# Monthly Archives: May 2012

## Its not a model, its an Olaf.

At ScanAgile in Helsinki (great conference), Olaf Lewitz pointed out that the “model” in the “break the model” part of Feature Injection is not a model as we would normally describe it.

My understanding of the term model is “A simplification of reality”. This was my understanding when I started using the term.

Olaf pointed out that what we had in “Break the model” was “A summary of examples”. The important part is that the process used to create it is to incrementally add examples and adjust it as we add examples that are different in some way. We do not create our model by simplifying the reality of the situation. We do not have a good word for this and so we are calling it an Olaf until a better name is discovered. In effect, we now have “Break the Olaf” in  Feature Injection which seems a bit harsh on Olaf, so I think we will stick with “Break the Model” until we find the right name.

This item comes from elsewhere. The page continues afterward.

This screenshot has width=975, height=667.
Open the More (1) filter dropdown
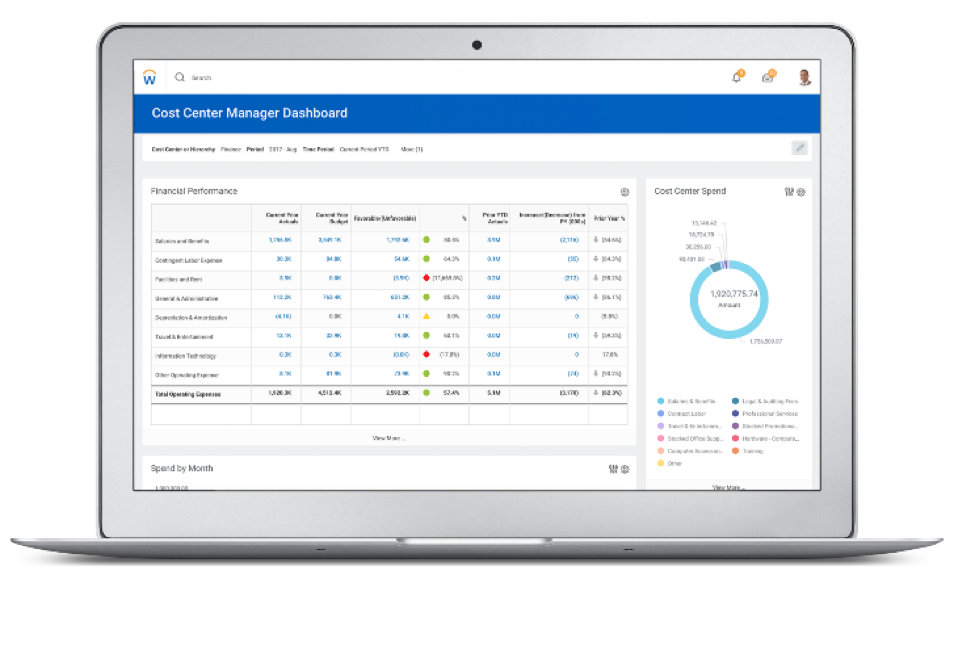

So what is an Olaf? An Olaf is a set of examples that represent our reality. We use it as a filter to identify new examples that do not fit in the set.

e.g. We have a white square and a black square in our set. We then spot a red square. We know that this does not exist in our current set so we add it.

In its simplest form, the Olaf is a the set of examples itself. However, it becomes hard to spot new examples by comparing them to the existing set of examples. To make it easier to spot new examples, we abstract properties and behaviours.

“Break the model” means we have found an example that does not fit into our set of examples.

Our Olaf is a black square.

We spot a white square which breaks the Olaf.

Our Olaf is now a black or white square.

We spot a red square which breaks the Olaf. We abstract black, white and red into “coloured”.

Our Olaf is now a “coloured” square.

We spot a triangle which breaks the Olaf. We abstract triangle and square into straight sided shapes.

Our Olaf is now a coloured “straight sided shape.

We spot a circle……….

The key thing is that the Olaf describes our existing examples so that we can more easily spot new examples. Once we spot an example, we simply add it to the list of examples. To make things easier, we may create an abstraction of the examples.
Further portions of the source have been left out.